銚子市洋上風力発電事業が2025年に本格的に始まります。まずは陸上の工事や本体工事から。
名洗港の岸壁工事?も一段落したようですので、これからの事業スケジュールを確認。
神栖市鹿島港も加わってどう進んでいくのか。自分なりにまとめてみました。
銚子市洋上風力発電2028年操業開始を目指して
洋上風力発電事業スケジュール
銚子市洋上風力発電事業の取り組み方針については、千葉銚子オフショアウインド合同会社(三菱商事洋上風力・三菱商事・シーテック)から、令和4年11月に事業スケジュールが発表されています。
・陸上工事
送電線などの陸上送変電設備工事は2025年から始まります。
・本体工事の着工は2025年から始まります。
(風車基礎・海底ケーブル設置、風車据付、試運転)
・漁場実態調査・漁業影響調査。地域共生策の協議・実施。
着床式の風車31基が銚子沖の約4000ヘクタールの対象となる区域に設置されます。
発電出力は40万キロワットです。
・操業・撤去(約24年)
運転・保守、地元企業活用強化、地域共生策の改善・深化。
漁場実態調査・漁業影響調査。撤去計画策定・着工。
*2028年9月から2025年1月まで約24年間の操業が予定されています。
「名洗港」の整備
名洗港は、銚子市沖の洋上風力発電の促進区域に隣接する港湾であり、建設補助・維持管理の拠点としての機能確保が求められている。
名洗港(銚子市)は、洋上風力発電設備のメンテナンスを担う港です。
*名洗港の整備は「千葉県」が手がける事業です。
本体工事着工予定である2025年に向けて、今年度2023年度からは「発電施設のメンテナンス拠点」として整備がスタートしています。(建設工事の拠点は鹿島港(茨城県神栖市)です。
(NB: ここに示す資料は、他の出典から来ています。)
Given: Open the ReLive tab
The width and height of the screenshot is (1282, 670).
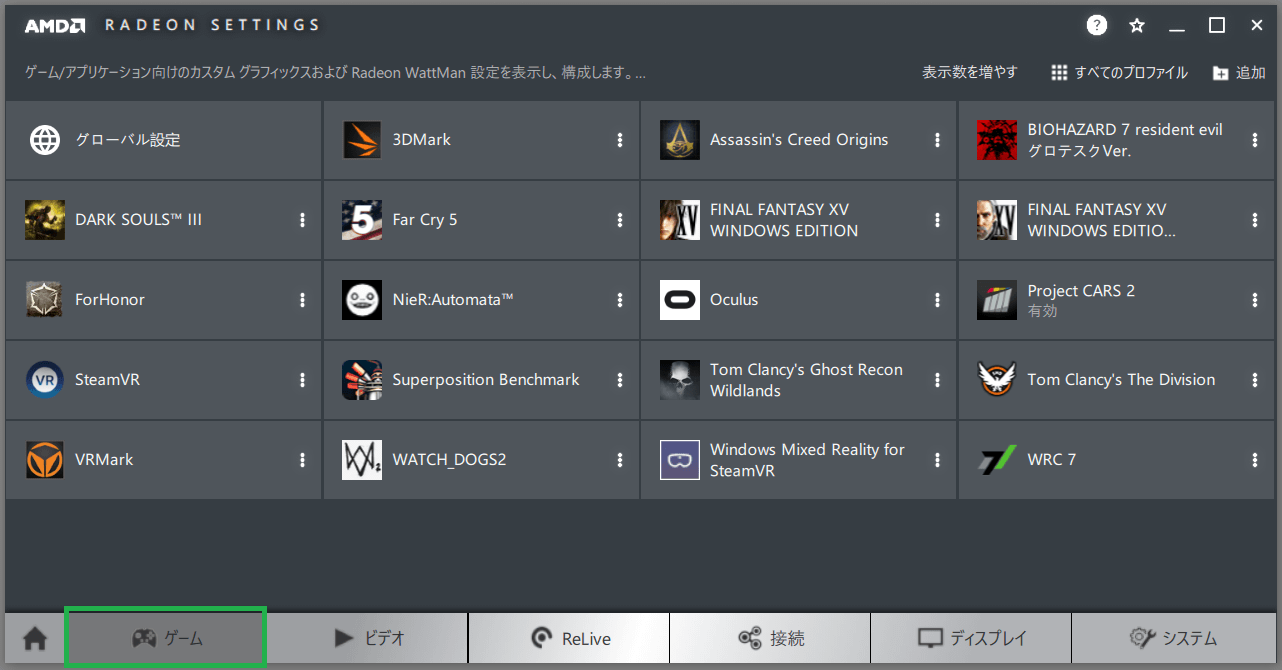Looking at the screenshot, I should click(x=570, y=638).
)
名洗港は、建設補助と維持・管理のための拠点港を担当します。
名洗港の岸壁や物揚げ場の設計、港湾防波堤の地質調査などが行われています。
*下記の写真は2023年11月末ごろの名洗港です。
名洗港は、2023年度から5年間で、新たな岸壁や埠頭・航路などを約48億円かけて整備します。
本格的な工事は来年度(2024年)以降になります。
事業期間:令和5年度~令和9年度。
総事業構成施設:係留施設(物揚場)、既存岸壁改良、外郭施設(防波堤)など。
課題である漁業との共存ですが、
協調を目指して2022年から3年間にわたって調査が行われています。
洋上風力発電施設が建設される予定である海域を中心にして、銚子市漁業協同組合が実施するのは「水中ロボットによる調査、潜水調査など」で、その調査で漁場の見える化を図っていく事業を展開していく。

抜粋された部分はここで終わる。